▸ **What you are asked to do**: Only the lines from the one containing "Given: Select the Sticky Notes app icon" through the end of the material should be printed, exactly as they appear. Leave out pictures.

━━━ Records for this exercise

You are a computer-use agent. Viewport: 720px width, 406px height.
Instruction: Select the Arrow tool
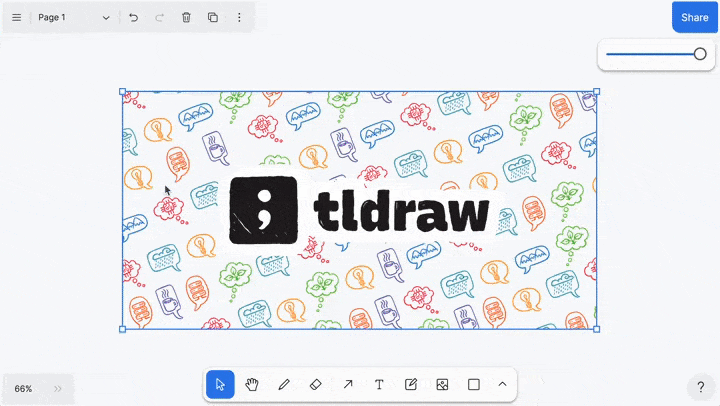click(347, 384)
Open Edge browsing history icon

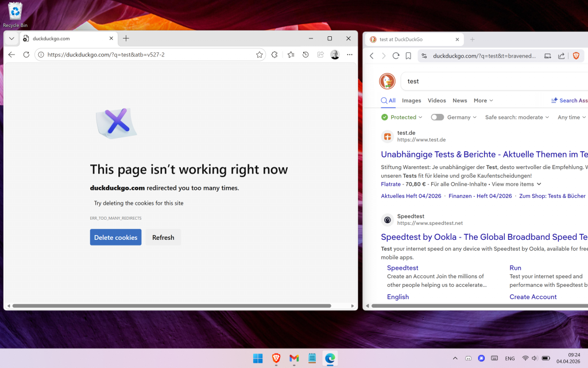pos(305,55)
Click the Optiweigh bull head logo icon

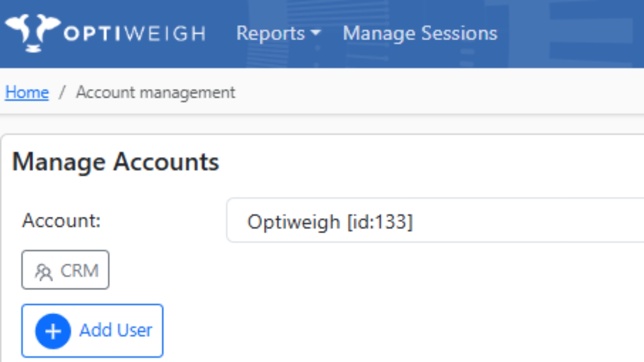(33, 33)
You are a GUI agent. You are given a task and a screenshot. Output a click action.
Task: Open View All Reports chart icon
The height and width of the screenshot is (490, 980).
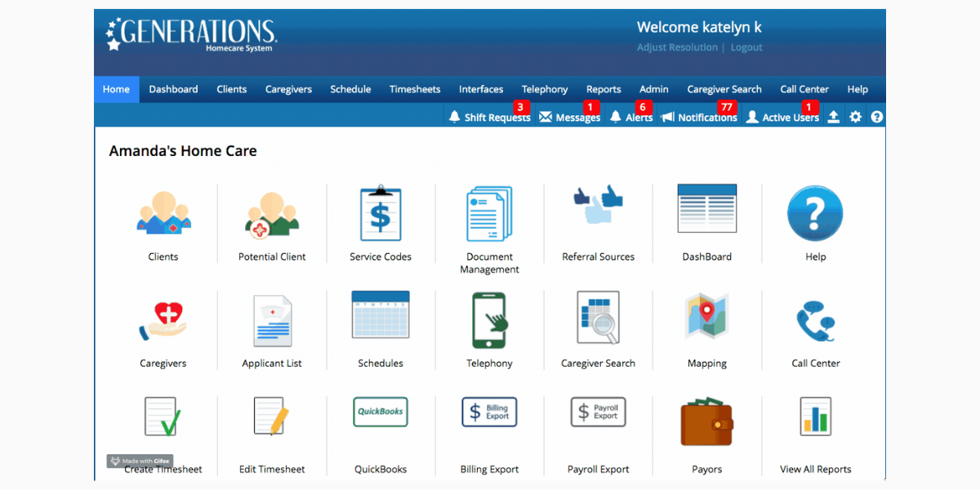[x=815, y=417]
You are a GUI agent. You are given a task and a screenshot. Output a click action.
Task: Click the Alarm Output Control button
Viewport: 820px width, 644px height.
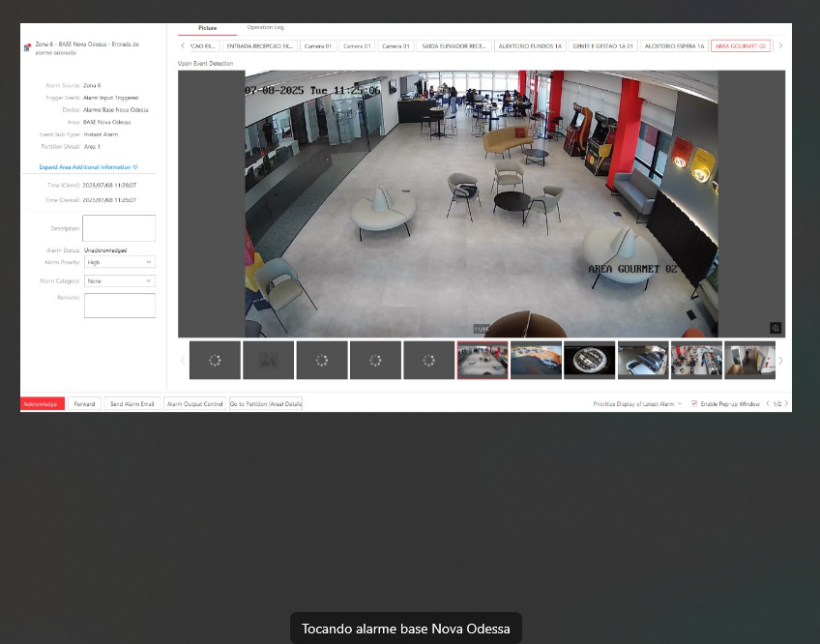(195, 403)
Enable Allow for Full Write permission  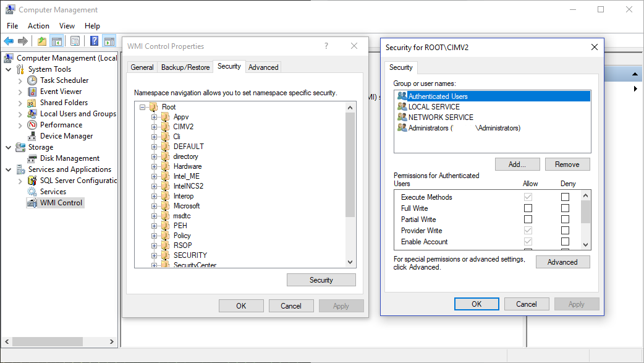pos(528,208)
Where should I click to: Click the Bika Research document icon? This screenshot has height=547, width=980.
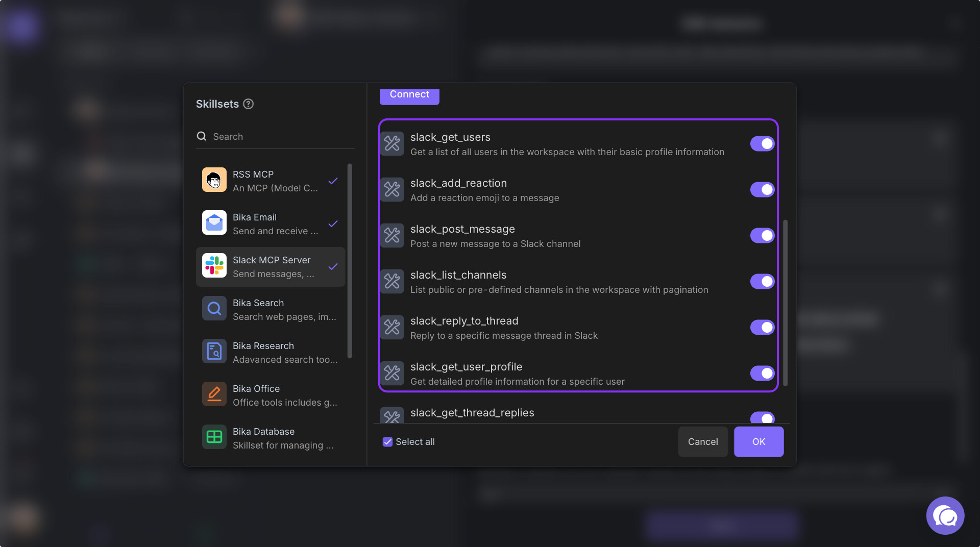(214, 352)
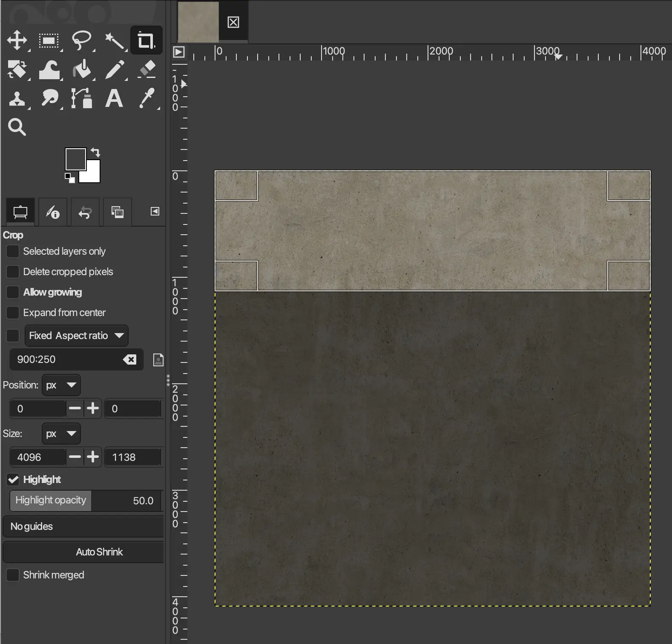
Task: Open the Fixed Aspect ratio dropdown
Action: pyautogui.click(x=76, y=336)
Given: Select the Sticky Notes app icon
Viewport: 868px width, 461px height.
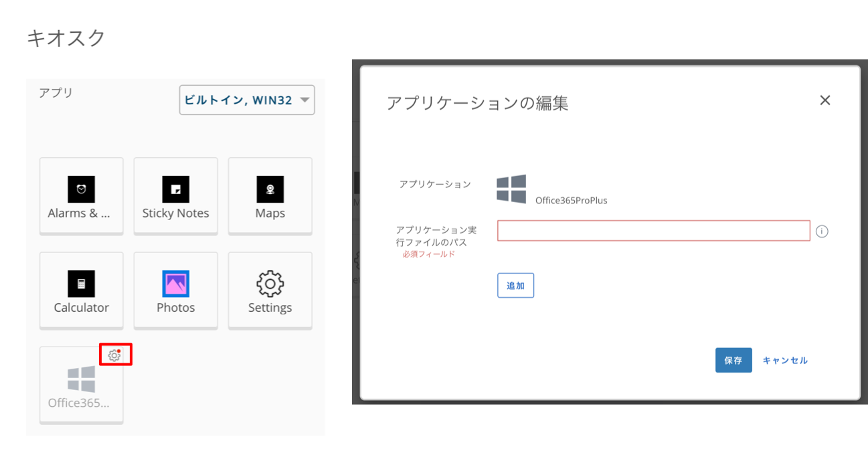Looking at the screenshot, I should 175,189.
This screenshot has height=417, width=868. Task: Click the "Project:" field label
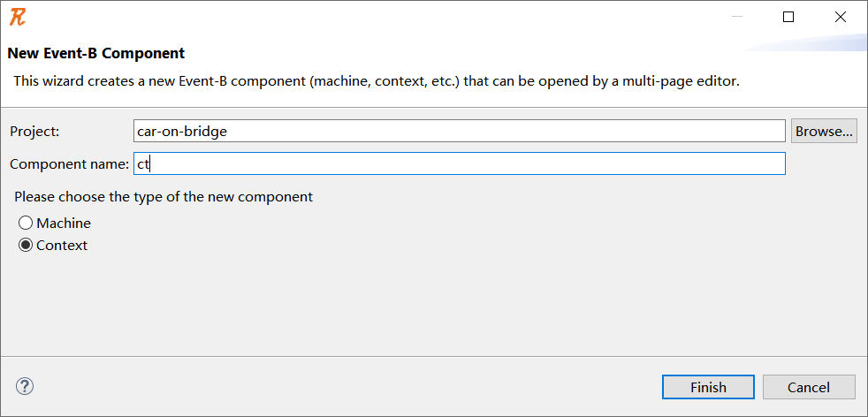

━━━━━━

▸ **Answer for the task**:
Given: Select the Sticky Notes app icon
Viewport: 868px width, 461px height.
Looking at the screenshot, I should 175,189.
This screenshot has height=417, width=868. Task: Click the "Project:" field label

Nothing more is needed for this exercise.